Prove · How I Work
Proof-or-pause: why your AI consultant’s contract should have an exit clause
April 2026 · Jason Lee
Here is a test you can run on any AI consulting proposal in under a minute: find the paragraph that describes how the engagement ends.
In most proposals it doesn’t exist. The engagement renews by default, scope expands by “alignment,” and termination requires you to initiate an awkward conversation with someone who now attends your leadership meetings. That structure isn’t an accident. It is the business model: consulting revenue compounds through inertia, and inertia is engineered by making “continue” the path of least resistance.

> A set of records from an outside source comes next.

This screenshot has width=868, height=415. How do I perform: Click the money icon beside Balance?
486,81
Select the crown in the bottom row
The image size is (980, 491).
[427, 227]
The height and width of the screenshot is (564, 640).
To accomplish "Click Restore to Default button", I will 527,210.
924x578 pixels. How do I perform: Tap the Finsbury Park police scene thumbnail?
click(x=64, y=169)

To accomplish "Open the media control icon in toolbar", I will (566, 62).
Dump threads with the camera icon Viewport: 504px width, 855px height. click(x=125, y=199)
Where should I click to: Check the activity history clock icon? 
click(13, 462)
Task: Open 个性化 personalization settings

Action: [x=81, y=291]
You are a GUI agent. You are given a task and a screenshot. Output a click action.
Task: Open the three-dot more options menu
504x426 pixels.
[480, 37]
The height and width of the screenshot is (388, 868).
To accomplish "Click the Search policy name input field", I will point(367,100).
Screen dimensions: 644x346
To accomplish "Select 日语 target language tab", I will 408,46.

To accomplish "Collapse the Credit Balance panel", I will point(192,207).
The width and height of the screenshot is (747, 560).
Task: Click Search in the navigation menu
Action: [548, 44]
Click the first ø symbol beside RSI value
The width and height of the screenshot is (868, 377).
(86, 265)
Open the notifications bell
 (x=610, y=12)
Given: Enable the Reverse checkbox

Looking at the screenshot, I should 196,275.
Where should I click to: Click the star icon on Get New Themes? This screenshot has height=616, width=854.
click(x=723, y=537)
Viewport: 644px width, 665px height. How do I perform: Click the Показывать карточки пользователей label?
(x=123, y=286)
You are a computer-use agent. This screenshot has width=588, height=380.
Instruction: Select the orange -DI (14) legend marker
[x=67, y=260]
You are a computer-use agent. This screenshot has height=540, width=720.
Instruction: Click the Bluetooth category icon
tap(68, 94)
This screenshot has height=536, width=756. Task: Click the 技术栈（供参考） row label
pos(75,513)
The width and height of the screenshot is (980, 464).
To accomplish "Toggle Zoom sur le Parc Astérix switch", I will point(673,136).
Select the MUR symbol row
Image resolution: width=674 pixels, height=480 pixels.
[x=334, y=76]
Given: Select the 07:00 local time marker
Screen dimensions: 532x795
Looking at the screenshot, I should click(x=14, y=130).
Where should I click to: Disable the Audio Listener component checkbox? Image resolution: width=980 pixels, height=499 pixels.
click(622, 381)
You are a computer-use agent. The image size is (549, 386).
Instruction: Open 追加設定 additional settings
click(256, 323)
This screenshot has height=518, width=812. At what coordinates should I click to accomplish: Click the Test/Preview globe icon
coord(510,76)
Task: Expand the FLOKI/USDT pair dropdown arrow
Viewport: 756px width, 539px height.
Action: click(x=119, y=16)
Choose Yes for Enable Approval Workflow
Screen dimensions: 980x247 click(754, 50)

In a regulated business buying AI help, that structure works directly against you, for a specific reason: AI initiatives are unusually easy to keep alive without results. The work is novel, the metrics are unfamiliar, and “these things take time” is always plausible. An open-ended engagement plus an unfalsifiable initiative is how organizations spend eighteen months and six figures with nothing in production — the exact pattern the stalled-pilot statistics describe.
The clause
My contracts contain the opposite structure, and I publish it because I want it compared:
Every engagement runs a fixed 90-day cycle. At day 90, you receive a CFO-ready ROI report — hours recovered, dollars saved, risks retired, against baselines set in week one. Leadership then makes an explicit decision: scale, continue, or stop. No auto-renewal. If the numbers don’t justify continuing, we stop — and you keep everything built: code, documentation, policies, prompts.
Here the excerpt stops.